Nonclassicality and Bell nonlocality in atmospheric links
A. A. Semenov, M. Bohmann, D. Vasylyev, W. Vogel

TL;DR
This paper investigates how atmospheric turbulence affects quantum resources like entanglement and nonlocality in free-space links, and evaluates techniques to preserve these features for quantum communication.
Contribution
It analyzes the impact of atmospheric turbulence on quantum properties and compares methods to maintain nonclassicality in free-space quantum links.
Findings
Atmospheric turbulence degrades quantum entanglement and nonlocality.
Pre-, post-selection, and adaptive techniques can mitigate turbulence effects.
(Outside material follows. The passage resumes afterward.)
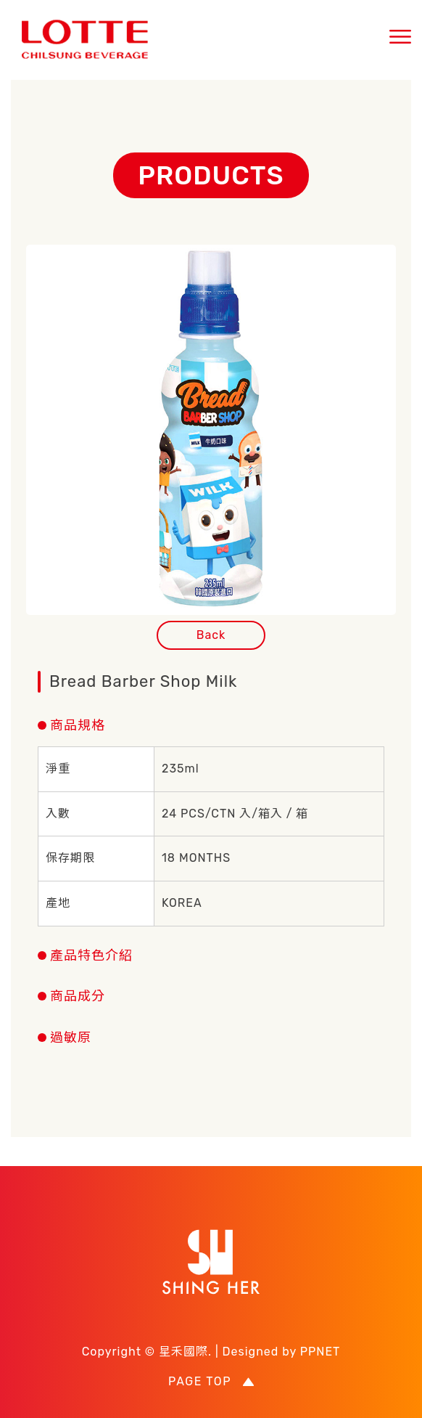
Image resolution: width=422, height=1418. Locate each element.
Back (211, 635)
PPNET (320, 1351)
Copropagation of correlated modes offers advantages in free-space quantum communication.
Abstract
Free-space quantum links have clear practical advantages which are unaccessible with fiber-based optical channels --- establishing satellite-mediated quantum links, communications through hardly accessible regions, and communications with moving objects. We consider the effect of the atmospheric turbulence on properties such as quadrature squeezing, entanglement, Bell nonlocality, and nonclassical statistics of photocounts, which are resources for quantum communications. Depending on the characteristics of the given channels, we study the efficiency of different techniques, which enable to preserve these quantum features---post-, pre-selection, and adaptive methods. Furthermore, we show that copropagation of nonclassically-correlated modes, which is used in some communication scenarios, has clear advantages in free-space links.